Zombie Apocalypse? Oh, Well, It’s Not the End of the World

Jul 11, 2011 20:52

Everyone loves a good zombie apocalypse AU, right? Or story, if we’re talking origfic. After all, it’s a cool idea, inherently dramatic - our intrepid heroes trapped and desperate as they fight off hordes and hordes of monstrous, mindless, slavering, hungering, rotting mobile corpses -

Wait. Rewind that a bit. No, no, past there:

Rotting.

Okay, hold that thought. Now: how do you kill a zombie?

Answers vary - fire, various religious methods, cut off its head, et cetera. Most agree that the last works, though, or at the very least that caving in the brain will do it. No more brain equals no more zombie, just a lump of now-harmless flesh. (Yeah, don’t eat it, don’t go near it, but it won’t jump up and eat you anymore.)

Okay, now back up to that thought you’re holding. Zombies are rotting. All of them - including that very vital brain. Shambling around will most likely not slow down this process, and many forms of zombie apocalypse don’t re-animate the normally dead, which means that they won’t be embalmed. Sure, some variants of the virus that cause zombies to exist will also slow down decomposition, but they can only do so by so much. After all, they aren’t very good zombies if they aren’t rotting.

Say the embalmed come back to semi-life. Say the virus slows decomposition. Say the infection takes a while to spread around the globe. I’d still say that within ten years at the absolute outset - with a little luck, maybe within less than one -  every last zombie will have rotted to a pile of bones.

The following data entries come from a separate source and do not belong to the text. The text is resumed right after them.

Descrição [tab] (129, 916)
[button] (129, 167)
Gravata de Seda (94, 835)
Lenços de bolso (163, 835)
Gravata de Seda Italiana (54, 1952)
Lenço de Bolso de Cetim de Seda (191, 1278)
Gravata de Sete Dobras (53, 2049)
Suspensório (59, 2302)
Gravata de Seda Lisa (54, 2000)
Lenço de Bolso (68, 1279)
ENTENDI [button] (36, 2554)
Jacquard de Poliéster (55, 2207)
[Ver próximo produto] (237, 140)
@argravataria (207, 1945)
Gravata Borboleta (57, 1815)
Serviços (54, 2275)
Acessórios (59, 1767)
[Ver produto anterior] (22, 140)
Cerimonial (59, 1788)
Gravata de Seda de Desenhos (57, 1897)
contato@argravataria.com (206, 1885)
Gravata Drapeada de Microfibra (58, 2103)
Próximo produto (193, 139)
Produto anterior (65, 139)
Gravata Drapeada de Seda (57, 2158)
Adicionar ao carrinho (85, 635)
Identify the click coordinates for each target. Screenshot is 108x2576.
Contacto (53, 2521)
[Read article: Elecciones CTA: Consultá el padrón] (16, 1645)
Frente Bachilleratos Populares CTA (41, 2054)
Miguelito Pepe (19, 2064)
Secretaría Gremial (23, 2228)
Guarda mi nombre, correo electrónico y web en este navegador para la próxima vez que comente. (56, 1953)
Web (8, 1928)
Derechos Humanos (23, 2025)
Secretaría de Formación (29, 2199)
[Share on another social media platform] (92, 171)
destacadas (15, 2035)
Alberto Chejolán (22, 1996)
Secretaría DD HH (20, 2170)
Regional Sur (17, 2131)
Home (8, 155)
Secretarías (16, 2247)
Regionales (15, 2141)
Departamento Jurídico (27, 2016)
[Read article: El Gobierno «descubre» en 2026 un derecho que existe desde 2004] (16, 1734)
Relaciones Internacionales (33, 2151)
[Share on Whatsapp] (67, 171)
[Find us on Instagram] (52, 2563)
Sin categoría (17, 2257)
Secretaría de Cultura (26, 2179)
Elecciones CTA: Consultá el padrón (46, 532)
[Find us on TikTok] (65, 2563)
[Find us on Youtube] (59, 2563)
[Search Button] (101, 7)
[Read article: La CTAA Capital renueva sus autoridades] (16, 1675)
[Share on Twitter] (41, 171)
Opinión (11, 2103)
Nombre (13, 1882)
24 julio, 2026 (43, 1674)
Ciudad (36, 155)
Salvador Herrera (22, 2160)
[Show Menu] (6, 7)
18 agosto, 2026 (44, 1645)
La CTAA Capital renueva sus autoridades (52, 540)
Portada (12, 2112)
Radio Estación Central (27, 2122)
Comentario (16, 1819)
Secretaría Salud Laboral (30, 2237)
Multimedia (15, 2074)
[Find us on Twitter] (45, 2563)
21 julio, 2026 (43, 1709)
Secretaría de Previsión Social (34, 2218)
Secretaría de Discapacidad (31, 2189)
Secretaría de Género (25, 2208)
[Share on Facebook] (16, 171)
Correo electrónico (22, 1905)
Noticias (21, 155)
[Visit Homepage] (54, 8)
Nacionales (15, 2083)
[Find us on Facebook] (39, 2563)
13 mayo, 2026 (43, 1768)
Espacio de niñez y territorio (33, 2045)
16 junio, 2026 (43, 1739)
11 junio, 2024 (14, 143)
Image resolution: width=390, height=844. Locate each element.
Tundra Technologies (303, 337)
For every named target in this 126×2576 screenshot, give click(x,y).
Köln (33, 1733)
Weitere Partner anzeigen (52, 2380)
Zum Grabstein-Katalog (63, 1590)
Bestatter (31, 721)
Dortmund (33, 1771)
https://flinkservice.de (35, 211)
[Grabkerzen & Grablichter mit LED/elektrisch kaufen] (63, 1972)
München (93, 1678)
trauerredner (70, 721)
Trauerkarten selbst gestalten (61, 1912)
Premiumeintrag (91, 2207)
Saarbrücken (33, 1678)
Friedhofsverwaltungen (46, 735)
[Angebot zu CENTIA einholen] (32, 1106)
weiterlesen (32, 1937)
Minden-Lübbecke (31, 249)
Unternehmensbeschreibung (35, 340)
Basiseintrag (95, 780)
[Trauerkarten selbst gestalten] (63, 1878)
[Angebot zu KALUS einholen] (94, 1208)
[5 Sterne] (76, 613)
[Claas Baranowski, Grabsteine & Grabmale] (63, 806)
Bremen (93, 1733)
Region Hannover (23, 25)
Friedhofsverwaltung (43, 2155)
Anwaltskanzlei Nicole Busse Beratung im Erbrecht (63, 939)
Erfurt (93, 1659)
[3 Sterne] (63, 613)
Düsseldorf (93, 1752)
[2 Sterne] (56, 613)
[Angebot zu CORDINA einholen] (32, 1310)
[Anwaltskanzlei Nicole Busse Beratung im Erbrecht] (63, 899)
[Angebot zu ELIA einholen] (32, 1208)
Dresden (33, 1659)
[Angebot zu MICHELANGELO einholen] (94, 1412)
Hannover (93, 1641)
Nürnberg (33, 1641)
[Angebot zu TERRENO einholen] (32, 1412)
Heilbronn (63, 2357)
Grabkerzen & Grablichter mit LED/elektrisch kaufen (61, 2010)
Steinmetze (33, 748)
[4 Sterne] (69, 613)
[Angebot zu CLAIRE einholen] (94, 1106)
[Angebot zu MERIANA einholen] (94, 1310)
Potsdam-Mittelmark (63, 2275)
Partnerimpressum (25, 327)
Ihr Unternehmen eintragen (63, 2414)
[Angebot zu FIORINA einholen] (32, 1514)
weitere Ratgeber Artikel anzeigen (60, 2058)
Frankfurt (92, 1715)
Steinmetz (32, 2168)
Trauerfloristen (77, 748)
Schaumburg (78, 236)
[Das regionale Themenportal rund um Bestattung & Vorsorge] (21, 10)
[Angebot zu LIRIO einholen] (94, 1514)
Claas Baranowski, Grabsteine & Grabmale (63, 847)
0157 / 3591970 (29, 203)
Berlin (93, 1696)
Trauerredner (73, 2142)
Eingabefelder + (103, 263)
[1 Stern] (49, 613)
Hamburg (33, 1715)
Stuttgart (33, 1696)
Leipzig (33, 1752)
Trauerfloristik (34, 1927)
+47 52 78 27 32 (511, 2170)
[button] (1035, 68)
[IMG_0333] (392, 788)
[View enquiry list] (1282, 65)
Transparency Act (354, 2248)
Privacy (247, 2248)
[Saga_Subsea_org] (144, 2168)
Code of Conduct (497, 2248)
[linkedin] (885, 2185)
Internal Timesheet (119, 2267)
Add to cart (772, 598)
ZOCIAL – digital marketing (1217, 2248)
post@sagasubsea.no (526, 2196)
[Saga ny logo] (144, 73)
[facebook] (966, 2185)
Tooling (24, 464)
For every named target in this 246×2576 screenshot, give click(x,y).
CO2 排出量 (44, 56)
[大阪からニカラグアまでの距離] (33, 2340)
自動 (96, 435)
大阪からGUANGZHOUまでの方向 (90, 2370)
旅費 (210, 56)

Survivors, the world is yours. And given that your apocalypse was zombies rather than bombs or war, then there’s probably a fair bit left - buildings, roads, cars, et cetera. Is society as we knew it going to be immediately restored? If we got the the apocalypse stage, then eh, probably not. Is the human race as a whole fucked? It depends on the numbers of survivors - I don’t know enough about genetics to say how many you’d need - but I’d put my money on a bounce-back, there. Even if not, said survivors might just have a decent while left to live and find each other, might even be happy. And the rest of our planet’s flora and fauna, well, according to the rules of most zombie viruses then they’re fine. (They kind of have to be - imagine if you had to worry about zombie bugs. Or even mice. You ever try to keep mice out of a
place when they really want to be in there?) Who knows, the bears or the dolphins might develop sentience.

I still don’t want to look out my window and see zombies, but I don’t think it would be the sign that it’s time for the species to throw in the towel.